This study analyzes the issuing process for securities in light of information asymmetries among and between issuers, underwriters, and investors. It analyzes the issuers' and underwriters' matching of allocation and demand and the resulting consequences for the investors' bidding behavior.
The first chapter uses an original data set of 41 European IPOs brought to the market by a top-tier investment bank. It makes it possible for the first time to consider demand and allocation for institutional and retail investors simultaneously and thereby to analyze all agents at all stages of the bookbuilding process. The chapter provides evidence that uninformed retail investors face a winner's curse. The underwriter has to underprice new issues on average to induce these investors to participate in IPOs. The results also suggest a quid pro quo between the underwriter and informed investors in which the latter receive favorable allocations for guaranteeing the underwriter the placement success in issues with weak demand. It cannot be shown that investors are compensated for revealing their information.

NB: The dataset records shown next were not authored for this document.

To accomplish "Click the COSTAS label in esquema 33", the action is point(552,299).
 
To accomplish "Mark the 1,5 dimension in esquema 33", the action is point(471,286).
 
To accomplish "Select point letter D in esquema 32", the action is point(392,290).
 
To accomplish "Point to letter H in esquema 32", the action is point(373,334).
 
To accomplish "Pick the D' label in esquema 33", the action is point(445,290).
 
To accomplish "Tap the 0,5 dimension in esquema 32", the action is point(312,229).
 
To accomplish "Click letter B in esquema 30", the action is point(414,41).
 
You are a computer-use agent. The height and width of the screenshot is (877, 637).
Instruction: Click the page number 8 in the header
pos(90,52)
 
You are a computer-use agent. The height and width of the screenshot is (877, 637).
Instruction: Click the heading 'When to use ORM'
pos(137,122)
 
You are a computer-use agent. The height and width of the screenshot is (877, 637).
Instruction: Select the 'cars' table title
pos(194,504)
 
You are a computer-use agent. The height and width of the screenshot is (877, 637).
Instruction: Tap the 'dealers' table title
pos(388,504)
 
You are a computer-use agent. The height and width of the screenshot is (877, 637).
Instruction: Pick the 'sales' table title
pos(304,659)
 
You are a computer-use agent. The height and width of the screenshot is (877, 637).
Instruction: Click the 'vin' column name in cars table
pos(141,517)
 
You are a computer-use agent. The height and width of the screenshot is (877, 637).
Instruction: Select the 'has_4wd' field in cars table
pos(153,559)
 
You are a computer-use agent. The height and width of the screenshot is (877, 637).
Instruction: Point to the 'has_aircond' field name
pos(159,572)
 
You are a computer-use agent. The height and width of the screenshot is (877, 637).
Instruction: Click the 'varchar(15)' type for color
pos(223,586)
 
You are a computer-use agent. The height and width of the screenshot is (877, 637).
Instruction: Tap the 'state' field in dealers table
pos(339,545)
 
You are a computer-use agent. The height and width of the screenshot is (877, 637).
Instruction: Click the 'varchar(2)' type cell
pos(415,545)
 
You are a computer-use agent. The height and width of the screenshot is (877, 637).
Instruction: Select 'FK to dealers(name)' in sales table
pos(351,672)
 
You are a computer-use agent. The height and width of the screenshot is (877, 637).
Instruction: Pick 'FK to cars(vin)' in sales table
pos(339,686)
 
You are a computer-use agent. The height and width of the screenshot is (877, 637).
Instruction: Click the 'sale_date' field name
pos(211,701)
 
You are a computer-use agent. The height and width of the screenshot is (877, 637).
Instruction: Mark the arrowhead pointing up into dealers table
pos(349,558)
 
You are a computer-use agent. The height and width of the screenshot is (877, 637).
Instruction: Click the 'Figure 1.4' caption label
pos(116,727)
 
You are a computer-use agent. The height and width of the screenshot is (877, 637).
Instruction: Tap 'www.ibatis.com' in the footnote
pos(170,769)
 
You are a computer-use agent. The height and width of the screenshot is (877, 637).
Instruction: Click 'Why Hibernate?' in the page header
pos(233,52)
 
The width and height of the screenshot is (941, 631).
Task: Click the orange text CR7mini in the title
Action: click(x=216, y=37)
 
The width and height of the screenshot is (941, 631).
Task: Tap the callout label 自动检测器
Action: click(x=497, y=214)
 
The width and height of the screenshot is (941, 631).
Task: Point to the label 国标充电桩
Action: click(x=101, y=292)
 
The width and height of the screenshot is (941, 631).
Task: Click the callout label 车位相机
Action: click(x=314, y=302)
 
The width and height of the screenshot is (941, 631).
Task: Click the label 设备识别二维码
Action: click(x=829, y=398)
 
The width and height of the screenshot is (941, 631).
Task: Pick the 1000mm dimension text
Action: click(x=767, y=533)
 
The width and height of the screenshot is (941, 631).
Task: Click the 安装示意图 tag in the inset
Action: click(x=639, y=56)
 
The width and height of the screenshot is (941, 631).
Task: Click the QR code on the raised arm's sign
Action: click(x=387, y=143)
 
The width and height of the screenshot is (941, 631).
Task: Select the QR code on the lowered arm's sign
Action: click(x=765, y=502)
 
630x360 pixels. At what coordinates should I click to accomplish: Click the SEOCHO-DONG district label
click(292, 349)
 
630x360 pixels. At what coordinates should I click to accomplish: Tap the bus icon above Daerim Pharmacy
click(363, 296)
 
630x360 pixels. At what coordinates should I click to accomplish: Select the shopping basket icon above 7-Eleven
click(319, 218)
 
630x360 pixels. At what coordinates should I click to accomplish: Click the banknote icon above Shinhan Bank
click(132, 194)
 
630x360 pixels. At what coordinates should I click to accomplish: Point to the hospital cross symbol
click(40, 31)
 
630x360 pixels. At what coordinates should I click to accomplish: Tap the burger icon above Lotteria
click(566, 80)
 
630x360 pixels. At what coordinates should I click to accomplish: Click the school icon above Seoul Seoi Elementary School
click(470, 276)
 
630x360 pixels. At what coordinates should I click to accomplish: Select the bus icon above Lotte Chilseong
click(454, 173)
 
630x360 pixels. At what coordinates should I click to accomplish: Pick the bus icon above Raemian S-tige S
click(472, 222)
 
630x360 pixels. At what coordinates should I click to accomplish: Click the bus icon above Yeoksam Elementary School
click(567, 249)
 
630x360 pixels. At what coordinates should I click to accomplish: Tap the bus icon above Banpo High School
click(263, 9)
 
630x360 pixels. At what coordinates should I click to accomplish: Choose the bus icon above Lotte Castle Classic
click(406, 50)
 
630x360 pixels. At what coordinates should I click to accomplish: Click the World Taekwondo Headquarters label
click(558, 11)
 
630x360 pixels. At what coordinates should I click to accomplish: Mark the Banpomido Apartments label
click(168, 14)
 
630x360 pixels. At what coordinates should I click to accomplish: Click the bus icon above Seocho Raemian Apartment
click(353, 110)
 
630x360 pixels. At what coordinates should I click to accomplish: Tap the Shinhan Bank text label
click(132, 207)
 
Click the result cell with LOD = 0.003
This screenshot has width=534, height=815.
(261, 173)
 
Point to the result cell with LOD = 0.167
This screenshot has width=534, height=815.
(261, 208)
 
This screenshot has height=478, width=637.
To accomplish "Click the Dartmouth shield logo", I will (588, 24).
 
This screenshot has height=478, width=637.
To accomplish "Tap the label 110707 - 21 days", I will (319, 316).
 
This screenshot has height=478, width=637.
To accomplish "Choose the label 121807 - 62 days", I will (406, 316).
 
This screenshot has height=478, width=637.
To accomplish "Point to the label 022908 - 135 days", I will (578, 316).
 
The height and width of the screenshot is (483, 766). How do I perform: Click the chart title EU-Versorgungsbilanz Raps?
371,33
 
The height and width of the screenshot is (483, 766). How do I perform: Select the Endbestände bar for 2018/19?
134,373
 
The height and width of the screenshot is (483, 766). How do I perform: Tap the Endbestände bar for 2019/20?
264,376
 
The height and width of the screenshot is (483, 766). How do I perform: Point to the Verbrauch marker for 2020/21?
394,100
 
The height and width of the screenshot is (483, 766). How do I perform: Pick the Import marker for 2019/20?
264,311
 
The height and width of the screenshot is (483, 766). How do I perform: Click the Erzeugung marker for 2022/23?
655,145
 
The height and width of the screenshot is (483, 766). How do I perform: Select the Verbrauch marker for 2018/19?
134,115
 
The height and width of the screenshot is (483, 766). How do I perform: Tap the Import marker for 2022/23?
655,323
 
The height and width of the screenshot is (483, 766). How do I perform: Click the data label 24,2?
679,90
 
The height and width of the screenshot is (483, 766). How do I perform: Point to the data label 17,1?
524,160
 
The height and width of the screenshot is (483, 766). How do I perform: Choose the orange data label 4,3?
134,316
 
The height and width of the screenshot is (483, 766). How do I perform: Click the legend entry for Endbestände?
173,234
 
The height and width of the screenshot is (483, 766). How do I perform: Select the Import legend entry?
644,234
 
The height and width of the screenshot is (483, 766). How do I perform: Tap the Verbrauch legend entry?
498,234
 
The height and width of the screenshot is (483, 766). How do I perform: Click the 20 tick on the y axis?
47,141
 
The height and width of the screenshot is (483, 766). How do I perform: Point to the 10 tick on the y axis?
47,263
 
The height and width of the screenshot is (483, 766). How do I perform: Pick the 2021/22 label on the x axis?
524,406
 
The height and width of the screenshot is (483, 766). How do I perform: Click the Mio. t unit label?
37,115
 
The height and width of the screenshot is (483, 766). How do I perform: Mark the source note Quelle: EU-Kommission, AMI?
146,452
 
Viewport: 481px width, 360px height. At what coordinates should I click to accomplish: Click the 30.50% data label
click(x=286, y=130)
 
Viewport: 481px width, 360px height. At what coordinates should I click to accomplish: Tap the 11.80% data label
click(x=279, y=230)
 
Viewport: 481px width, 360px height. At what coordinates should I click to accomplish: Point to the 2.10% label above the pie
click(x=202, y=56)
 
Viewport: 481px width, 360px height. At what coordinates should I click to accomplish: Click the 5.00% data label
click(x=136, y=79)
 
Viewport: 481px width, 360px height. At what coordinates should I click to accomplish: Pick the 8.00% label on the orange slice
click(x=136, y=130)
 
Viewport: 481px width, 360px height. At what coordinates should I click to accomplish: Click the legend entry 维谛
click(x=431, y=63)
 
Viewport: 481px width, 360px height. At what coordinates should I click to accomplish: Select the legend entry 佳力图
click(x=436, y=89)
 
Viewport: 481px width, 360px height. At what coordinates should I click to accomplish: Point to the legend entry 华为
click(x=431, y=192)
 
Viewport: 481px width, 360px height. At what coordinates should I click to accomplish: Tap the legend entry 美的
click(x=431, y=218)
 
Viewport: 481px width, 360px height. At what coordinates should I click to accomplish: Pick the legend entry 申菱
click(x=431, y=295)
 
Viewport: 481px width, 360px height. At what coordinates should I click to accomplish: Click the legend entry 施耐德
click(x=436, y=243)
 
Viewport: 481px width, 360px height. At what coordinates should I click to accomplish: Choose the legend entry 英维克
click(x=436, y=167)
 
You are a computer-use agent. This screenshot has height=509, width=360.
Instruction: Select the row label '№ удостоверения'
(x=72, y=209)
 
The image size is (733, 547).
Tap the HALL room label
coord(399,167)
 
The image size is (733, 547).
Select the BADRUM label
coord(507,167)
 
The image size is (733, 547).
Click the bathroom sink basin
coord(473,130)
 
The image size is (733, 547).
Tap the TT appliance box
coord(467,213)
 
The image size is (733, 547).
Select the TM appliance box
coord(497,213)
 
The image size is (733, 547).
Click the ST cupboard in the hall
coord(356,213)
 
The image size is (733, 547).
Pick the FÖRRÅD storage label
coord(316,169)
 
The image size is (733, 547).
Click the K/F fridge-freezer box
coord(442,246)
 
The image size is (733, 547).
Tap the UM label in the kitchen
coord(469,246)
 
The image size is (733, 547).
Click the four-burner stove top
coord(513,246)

The second chapter examines the results of 93 discriminatory Treasury auctions in Germany between 1998 and 2002. It documents the seller's use of discretion and its influence on auction outcomes and bidding strategies. The evidence suggests that the seller uses its discretion frequently and substantially. It does not maximize revenues in a single-period game, but moves up in the competitive demand curve to set the market clearing price close to the market price. Therefore, bidders do not make profits in German auctions, while their bidding strategies reflect the uncertainty created by the seller's discretion. This chapter extends and tests the implications of the multi-unit auction model by Lengwiler (1999). This predicts that the market-clearing price should be independent of the bidding strategies and exclusively depend on the seller's marginal cost. The results broadly support this prediction.